Imagem ilustrativa da imagem Agro e exportações devem 'salvar' o ano no Paraná
| Foto: Orlando Kissner/AEN
Impulsionadas por vendas de automóveis, caminhões e tratores, exportações totais do Paraná somaram US$ 13,9 bi no acumulado de janeiro a novembro de 2016


O agronegócio e as exportações devem ajudar a economia estadual neste ano, de acordo com projeção do Instituto Paranaense de Desenvolvimento Econômico Social (Ipardes). A previsão de safra agrícola recorde, bom desempenho do setor de carnes e das vendas externas devem dar um alento aos efeitos da crise econômica. As informações são da Agência Estadual de Notícias.

A expectativa do Ipardes é que 2017 seja mais favorável do que 2016, ano ainda bastante marcado pelos efeitos da recessão. Ainda não será uma retomada vigorosa, mas de acordo com o instituto, é grande a chance de a economia do Paraná interromper a trajetória de queda do PIB e registrar crescimento.

Em termos nacionais, a última projeção do Banco Central, divulgada em 22 de dezembro, previa um avanço de 0,8% no Produto Interno Bruto (PIB) brasileiro em 2017. Em 2016, o Brasil deve ter registrado uma retração de 3,4% na sua economia.

Um dos fatores que devem contribuir para um desempenho melhor da economia é a elevação dos juros nos Estados Unidos e a consequente valorização do dólar. Com a moeda americana valorizada, a tendência é que os produtos brasileiros fiquem mais baratos no exterior. "E as vendas externas têm um peso na economia estadual maior do que na média do Brasil. No Paraná, elas representam 12% do PIB, contra uma média de 10% no País", diz Julio Suzuki Júnior, diretor presidente do Ipardes.
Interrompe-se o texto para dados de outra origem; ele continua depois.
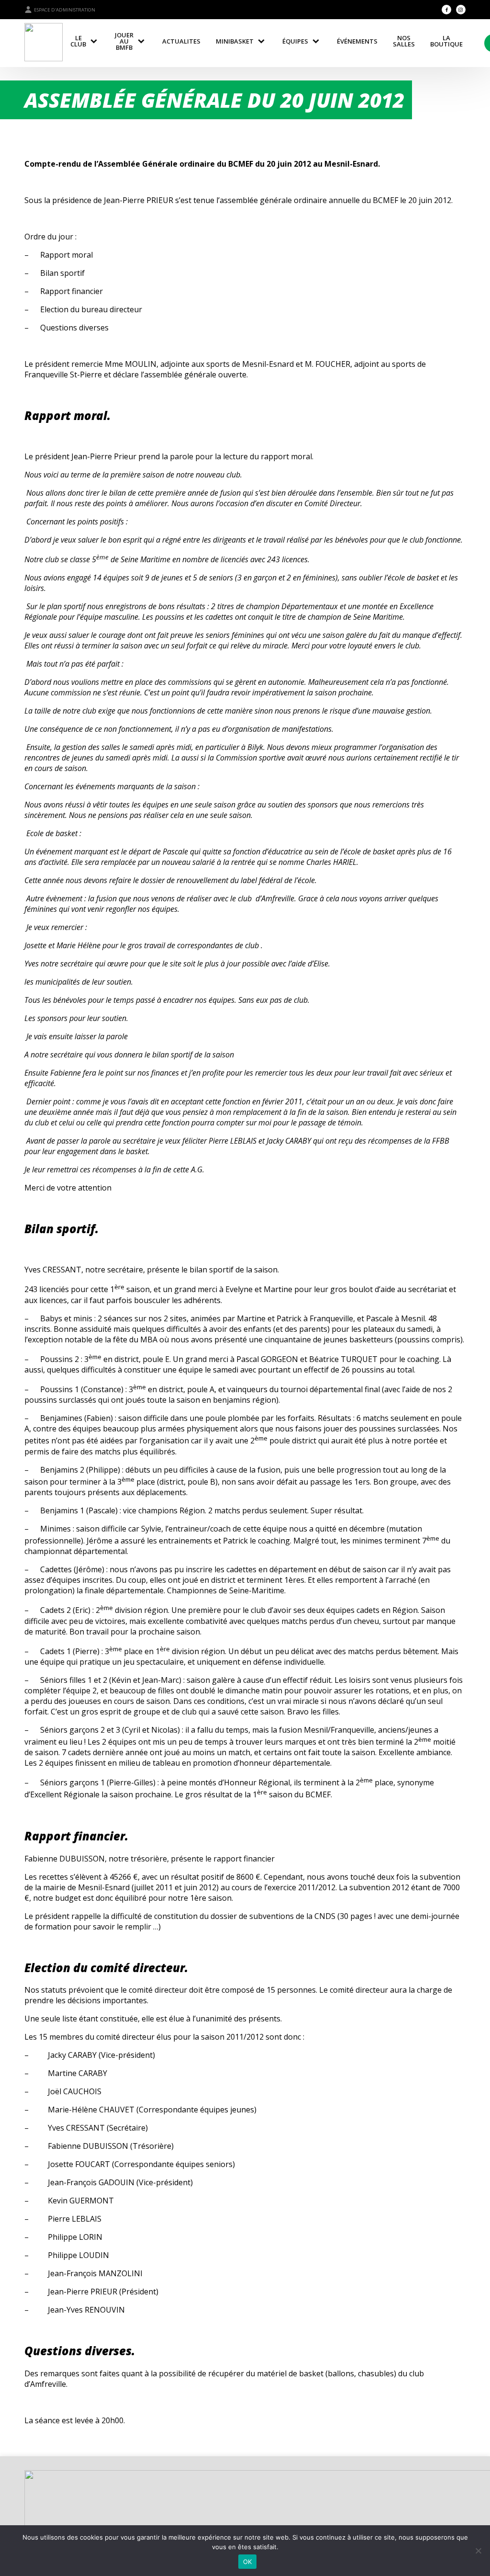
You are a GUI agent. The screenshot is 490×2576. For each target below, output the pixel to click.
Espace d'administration (64, 10)
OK (247, 2561)
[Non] (478, 2550)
Alguns sinais positivos já começam a aparecer do lado das exportações, principalmente para a Argentina. As vendas do Paraná para o País cresceram 33% de janeiro a novembro (último dado disponível), para US$ 1,36 bilhão. As maiores altas vieram das vendas de automóveis, caminhões e tratores. No acumulado de janeiro a novembro, as exportações totais do Paraná somaram US$ 13,9 bilhões, 1,06% acima do mesmo período do ano passado.

CAMPO
No campo, a previsão, se mantido o clima favorável, é que o Paraná tenha uma safra de verão recorde 2016/2017, com a produção, somente de soja, de 18,3 milhões de toneladas - 11% mais do que na safra 2015/2016, de acordo com o Departamento de Economia Rural (Deral) da Secretaria da Agricultura e do Abastecimento. A produção de soja deve crescer, mesmo com a redução de 1% na área, que deve ficar m 5,23 milhões de hectares.

AVICULTURA
Outro segmento de forte participação na economia do Estado, a produção de frango também deve continuar a trajetória de crescimento. Mesmo com a crise, a produção seguiu com bom resultado.

Maior produtor e exportador do País, o Paraná acumulava, até novembro, 1,61 bilhão de cabeças abatidas de frango. O valor é aproximadamente 5% superior ao mesmo período de 2015, quando 1,53 bilhão de cabeças foi abatida, de acordo com dados do Sindicato das Indústrias de Produtos Avícolas do Estado do Paraná (Sindiavipar).

A expectativa é que o setor no Paraná tenha fechado 2016 com crescimento de 5% a 7%, de acordo com o presidente do Sindiavipar, Domingos Martins. "Foi um ano difícil, com alta de custos e insumos, recessão e, mesmo assim, conseguimos aumentar a produção e a exportação. Acredito que 2017, com a boa produção agrícola e o câmbio, vamos ter um desempenho bom", afirma.

O Paraná exporta frango para mais de 160 países e responde por 35% dos embarques do produto no País. De janeiro a novembro, ao todo 1,43 milhão de toneladas foram exportadas pelo estado até novembro deste ano, 5% mais do que os 1,35 milhão de toneladas durante o mesmo período de 2915, de acordo com levantamento da Secretaria de Comércio Exterior (Secex), vinculada ao Ministério de Desenvolvimento, Indústria e Comércio Exterior (MDIC).